Le thème de la variété culturelle, comme celui de la démocratie, sont indissociables de la thèse centrale de Bernard Landry : un partenariat avec le Canada s’inspirant du modèle européen. Ce sera le cœur du prochain grand débat, s’il doit avoir lieu. Dans un excellent article du Figaro intitulé « L’exception perdue», Alain-Gérard Slama soutenait récemment que l’Europe fédérale postmoderne risque fort de devenir une Europe féodale, «un regroupement conflictuel de corporatismes et de chefferies». Pendant, précise-t-il, que la gauche pratique la déconstruction politique, la droite ultra-libérale lui apporte son soutien avec son projet de donner aux intérêts communautaires les moyens de résister à l’État et à sa loi.

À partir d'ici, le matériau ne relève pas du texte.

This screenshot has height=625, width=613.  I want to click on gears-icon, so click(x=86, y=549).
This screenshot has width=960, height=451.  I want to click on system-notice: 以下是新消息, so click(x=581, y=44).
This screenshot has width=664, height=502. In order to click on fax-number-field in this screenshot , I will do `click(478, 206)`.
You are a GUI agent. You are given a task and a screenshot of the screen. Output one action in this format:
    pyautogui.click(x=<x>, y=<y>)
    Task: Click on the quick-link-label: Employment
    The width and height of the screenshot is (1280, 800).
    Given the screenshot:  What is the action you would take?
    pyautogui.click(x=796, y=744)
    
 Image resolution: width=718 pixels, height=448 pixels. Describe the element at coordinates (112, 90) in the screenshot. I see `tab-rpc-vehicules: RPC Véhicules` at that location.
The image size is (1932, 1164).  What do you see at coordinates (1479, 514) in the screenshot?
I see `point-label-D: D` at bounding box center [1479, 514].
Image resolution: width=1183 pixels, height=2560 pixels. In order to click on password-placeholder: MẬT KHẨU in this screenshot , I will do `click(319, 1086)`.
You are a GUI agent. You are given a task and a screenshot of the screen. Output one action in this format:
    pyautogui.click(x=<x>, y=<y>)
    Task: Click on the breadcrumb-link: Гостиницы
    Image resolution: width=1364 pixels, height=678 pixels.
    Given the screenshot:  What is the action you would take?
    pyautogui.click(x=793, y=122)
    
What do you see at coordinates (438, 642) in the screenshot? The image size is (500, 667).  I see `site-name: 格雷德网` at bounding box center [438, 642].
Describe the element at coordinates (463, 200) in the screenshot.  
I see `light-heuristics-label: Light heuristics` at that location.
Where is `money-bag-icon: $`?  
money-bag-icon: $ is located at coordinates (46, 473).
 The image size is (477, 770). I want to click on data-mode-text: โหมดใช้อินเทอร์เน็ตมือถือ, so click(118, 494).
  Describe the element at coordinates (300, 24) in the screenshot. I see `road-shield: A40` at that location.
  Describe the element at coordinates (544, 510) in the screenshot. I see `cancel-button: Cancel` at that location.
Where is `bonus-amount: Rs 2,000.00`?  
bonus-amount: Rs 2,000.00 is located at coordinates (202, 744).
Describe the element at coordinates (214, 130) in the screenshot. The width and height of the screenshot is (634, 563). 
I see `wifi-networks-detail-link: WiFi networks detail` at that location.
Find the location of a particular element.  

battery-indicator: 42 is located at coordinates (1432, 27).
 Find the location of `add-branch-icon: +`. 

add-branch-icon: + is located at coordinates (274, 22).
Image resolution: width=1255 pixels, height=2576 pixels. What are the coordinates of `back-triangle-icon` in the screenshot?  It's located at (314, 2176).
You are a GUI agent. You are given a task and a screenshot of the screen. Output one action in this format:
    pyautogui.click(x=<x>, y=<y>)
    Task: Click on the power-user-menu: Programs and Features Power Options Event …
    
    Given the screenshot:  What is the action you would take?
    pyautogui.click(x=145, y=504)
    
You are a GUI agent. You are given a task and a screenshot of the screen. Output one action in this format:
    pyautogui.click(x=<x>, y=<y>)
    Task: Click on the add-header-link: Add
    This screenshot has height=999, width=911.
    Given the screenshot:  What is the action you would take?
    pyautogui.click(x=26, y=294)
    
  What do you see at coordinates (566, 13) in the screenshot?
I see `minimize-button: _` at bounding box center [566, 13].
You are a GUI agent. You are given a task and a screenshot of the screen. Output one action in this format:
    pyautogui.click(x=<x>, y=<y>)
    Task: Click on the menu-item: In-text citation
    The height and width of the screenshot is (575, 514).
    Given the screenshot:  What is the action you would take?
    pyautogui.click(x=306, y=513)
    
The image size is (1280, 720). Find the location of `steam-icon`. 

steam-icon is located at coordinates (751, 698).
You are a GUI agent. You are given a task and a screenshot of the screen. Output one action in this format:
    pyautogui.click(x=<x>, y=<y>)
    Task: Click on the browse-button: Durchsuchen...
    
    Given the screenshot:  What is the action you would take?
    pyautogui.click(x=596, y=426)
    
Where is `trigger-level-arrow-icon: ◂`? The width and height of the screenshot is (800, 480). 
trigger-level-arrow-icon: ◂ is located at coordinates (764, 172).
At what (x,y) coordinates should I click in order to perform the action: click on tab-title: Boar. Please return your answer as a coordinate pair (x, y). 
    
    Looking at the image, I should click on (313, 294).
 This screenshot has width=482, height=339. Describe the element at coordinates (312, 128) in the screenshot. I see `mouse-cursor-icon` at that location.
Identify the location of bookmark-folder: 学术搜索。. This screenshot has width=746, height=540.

De laquelle des deux Europes faudra-t-il s’inspirer? De celle qui glisse vers le féodalisme ou de celle qui voudra renforcer les États nations pour freiner l’éclatement ? Et comment les mouvements autonomistes seront-ils perçus dans ce contexte?
C’est évidemment la seconde branche de l’alternative qui convient au Québec, mais il faudra livrer bataille à un Canada qui, sur la scène locale et encore plus sur la scène internationale, ne manquera pas de présenter le mouvement nationaliste québécois comme un phénomène communautaire. Le Québec ferait bien, dans ces conditions, de se doter d’un projet politique qui le distingue d’un empire partisan de la régression féodale, tout en lui permettant de prospérer à sa marge.